Le Matin d’Algérie : Enfin, que souhaiteriez-vous que le lecteur retienne avant tout de Écrire Biskra : une ville, des écrivains, ou une manière de lire et de comprendre la littérature ?

Christian Schoenaers : Un peu tout cela à la fois, si ce n’est pas trop exiger ou attendre de lui, mais surtout la possibilité qu’offre la lecture – et la critique quand elle est entreprise dans un certain état d’esprit – de rencontrer l’autre et de l’accompagner sur les chemins qui sont les siens et qui insensiblement, inévitablement le mènent à lui-même, dans son rapport – toujours original et singulier – au monde, à l’autre et à soi. Dans un vocabulaire d’un autre temps, Charles Du Bos définissait la littérature comme « le lieu où se rencontrent les âmes ». En ce qui me concerne, si je lis, si je prolonge par l’écriture le bonheur de la lecture, c’est pour essayer de rencontrer autrui dans sa vérité d’homme et d’écrivain, en profondeur, sur un plan qu’on pourrait dire spirituel (plutôt qu’intellectuel, esthétique ou moral). Ma lecture n’est pas un méta-discours ni une critique de jugement, mais un accompagnement presque fraternel, et passionné.

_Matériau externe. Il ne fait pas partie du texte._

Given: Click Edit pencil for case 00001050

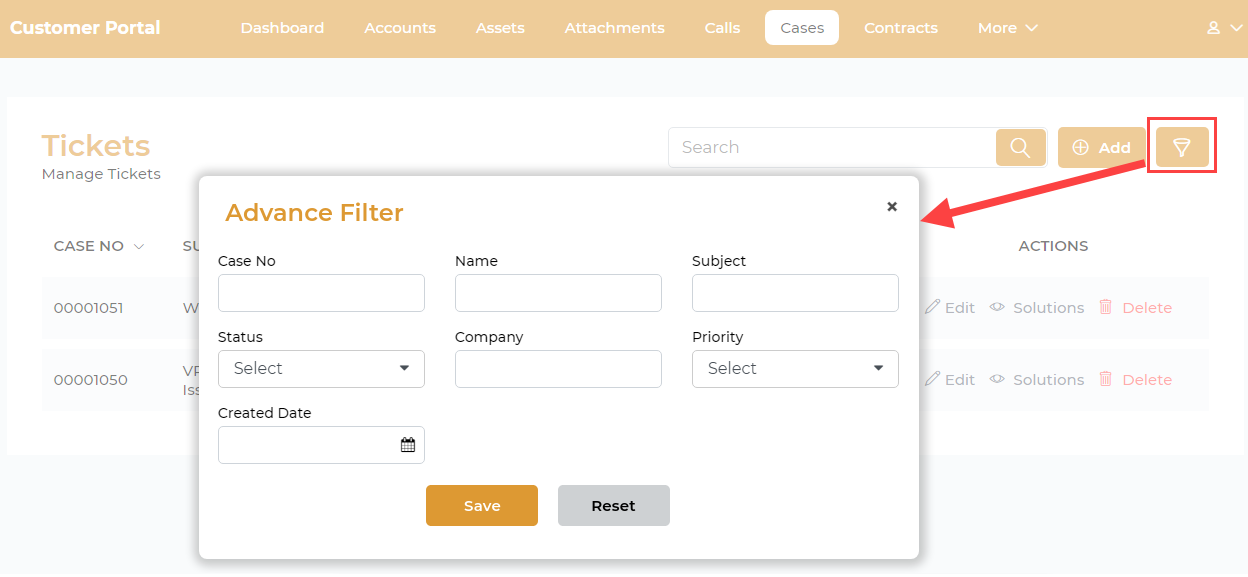Looking at the screenshot, I should [x=949, y=380].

Entretien réalisé par Djamal Guettala 

Biographie

Critique littéraire et essayiste, Christian Schoenaers est l’auteur de nombreux ouvrages consacrés à des écrivains d’horizons divers (Belgique, Suisse, France, Sénégal, Algérie) mais pour chacun desquels la double aventure d’être et d’écrire procède et témoigne d’une très authentique quête de soi. Sa lecture cherche d’abord à adhérer au texte lu, dans un mouvement d’identification et de sympathie.